Paola ha intrapreso, dopo la pena, un percorso come volontaria nel carcere: “I vissuti vanno rielaborati bene, ho pensato che non era il caso di dare un colpo di spugna ad una cosa che mi era penetrata così nel profondo”. Ma non si può rimanere sempre inchiodati allo stesso personaggio. “Dopo sette anni ho deciso che mi trasferirò con il mio compagno al sud: da Padova al Salento per aprire un bar, ho bisogno di mettermi in gioco altrove”.
Mimoza di anni invece ne ha 40, è fuggita dal suo paese, l’Albania, perché sposata ad un marito-padrone che la picchiava, è arrivata in Italia con la prospettiva di diventare assistente familiare di una signora anziana. “Ma dopo tre giorni dal mio arrivo a Ravenna – racconta – la signora è stata ricoverata in ospedale. Sono finita sulla strada, a vivere, a dormire e a un certo punto, costretta dalla povertà, anche a lavorarci”. Il riscatto arriva dopo qualche mese, con un lavoro da commessa nella vicina Rimini. Nel 2010 una condanna di sfruttamento della prostituzione minorile e l’inizio del calvario. La sentenza definitiva sancisce quattro anni e mezzo nel “collegio” della Giudecca.
“È stata durissima vivere in mezzo alle altre detenute, – confida Mimoza – quelle che avevano una pena maggiore da scontare e niente da perdere hanno tentato di mettermi sotto, una volta mi hanno anche rotto il naso, ma non ho mai reagito, e per buona condotta ho guadagnato 9 mesi di sconto sulla pena”. C’è un sogno alla fine del percorso della donna albanese, poter riabbracciare i suoi due figli, ormai universitari. Non c’è invece quello di tornare in Albania, per la paura di subire ritorsioni gravi dal marito che l’ha sempre minacciata di morte. Il pensiero del fine pena, a febbraio, per lei è dolce ma anche carico di ansia verso il futuro.
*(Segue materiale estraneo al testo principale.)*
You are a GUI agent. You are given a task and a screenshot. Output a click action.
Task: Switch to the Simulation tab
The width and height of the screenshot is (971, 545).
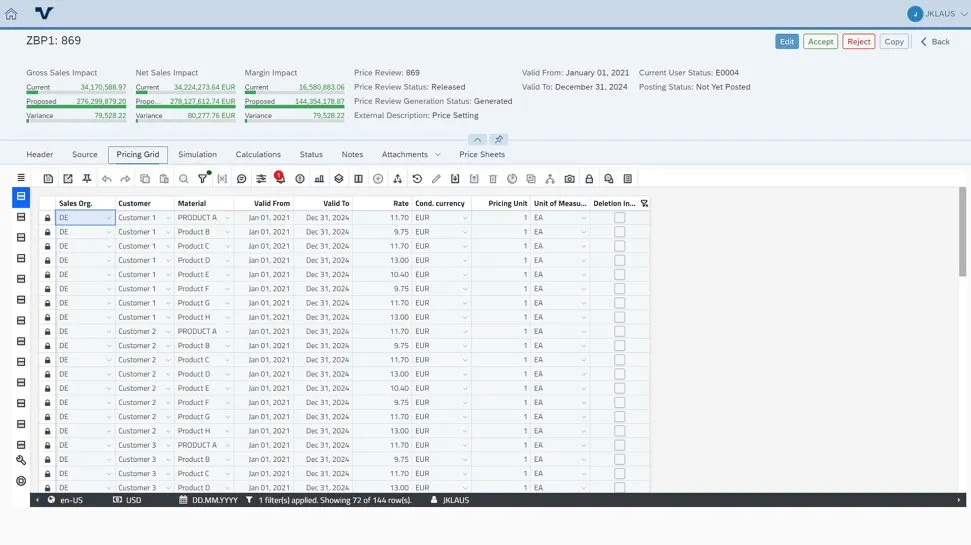pyautogui.click(x=197, y=155)
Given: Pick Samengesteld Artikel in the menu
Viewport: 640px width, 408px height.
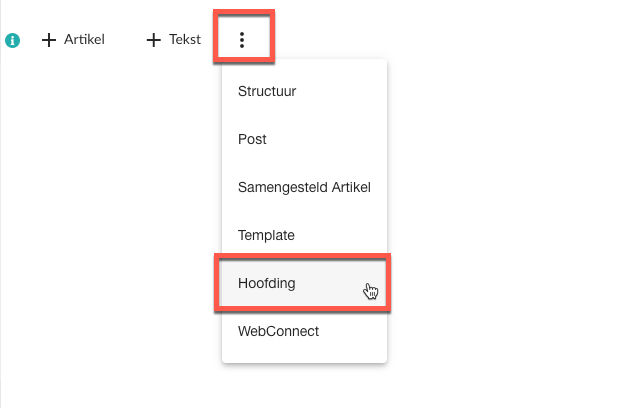Looking at the screenshot, I should (x=304, y=187).
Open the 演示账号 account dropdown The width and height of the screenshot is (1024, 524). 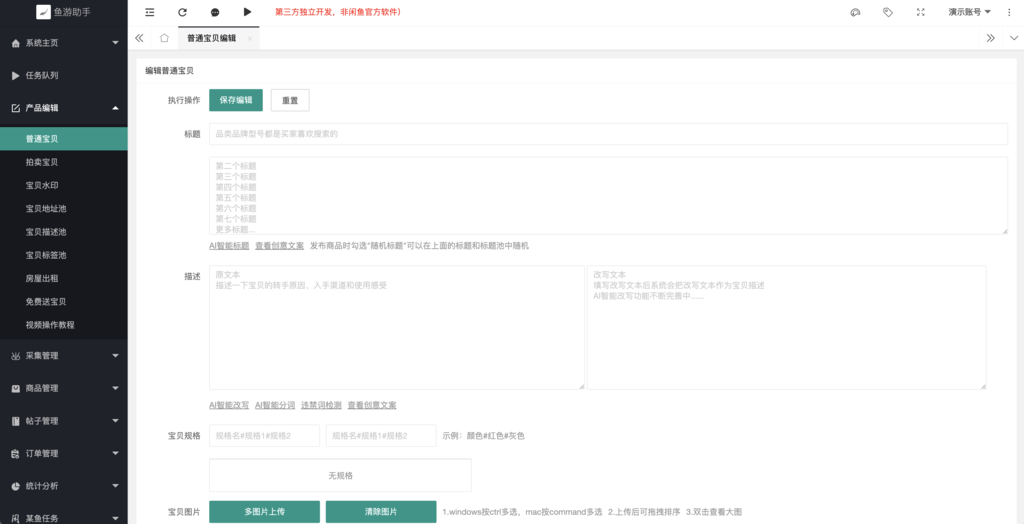(969, 12)
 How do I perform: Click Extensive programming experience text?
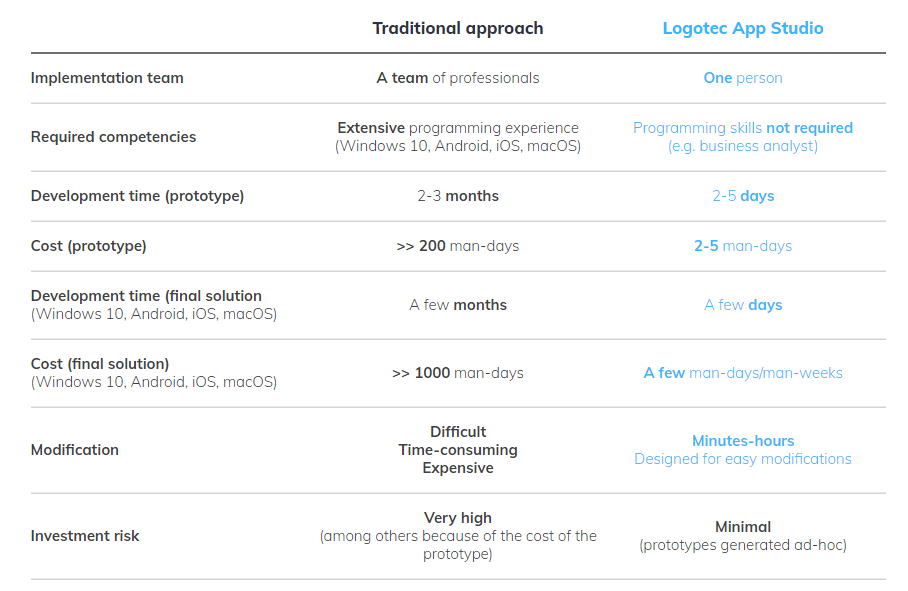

Per Mary, 45enne romana, figlia unica di un membro della banda della Magliana, la vita è stata dura fin dall’infanzia: “Ricordo perquisizioni, arresti, poliziotti sempre in casa. A 16 anni ho commesso il mio primo reato, subito dopo ho iniziato con la tossicodipendenza”. La strada per lei è stata per anni la casa, che alternava alla prigione in un continuo entra-esci che ha inasprito la pena fino ad arrivare nel 2003 ad una condanna definitiva a 8 anni e mezzo. “Non basta una vita per imparare perché si nasce, certo i figli delle persone ‘bene’ hanno già un cammino segnato, in positivo, che noi non abbiamo avuto”.
È conoscendo la comunità di Sant’Egidio e i suoi volontari che questa spirale di inerzia si interrompe: “Mi sono disintossicata una volta per tutte un anno fa – racconta ancora Mary – ho visto persone, i volontari, che mi hanno accolta, voluta e amata per quello che sono, ed è per loro che ho deciso di diventare un’altra”. Ora vive una seconda vita, ha fondato un’associazione che si occupa di animali abbandonati, ha vissuto l’inferno di cinque carceri tra nord e centro Italia e dentro si porta un mondo di sofferenza, ma anche un tenace desiderio di serenità e una forte capacità di “vivere in empatia: in carcere era nel dolore, ora, in questa nuova vita, ho scoperto che si può vivere legati anche da sentimenti positivi”.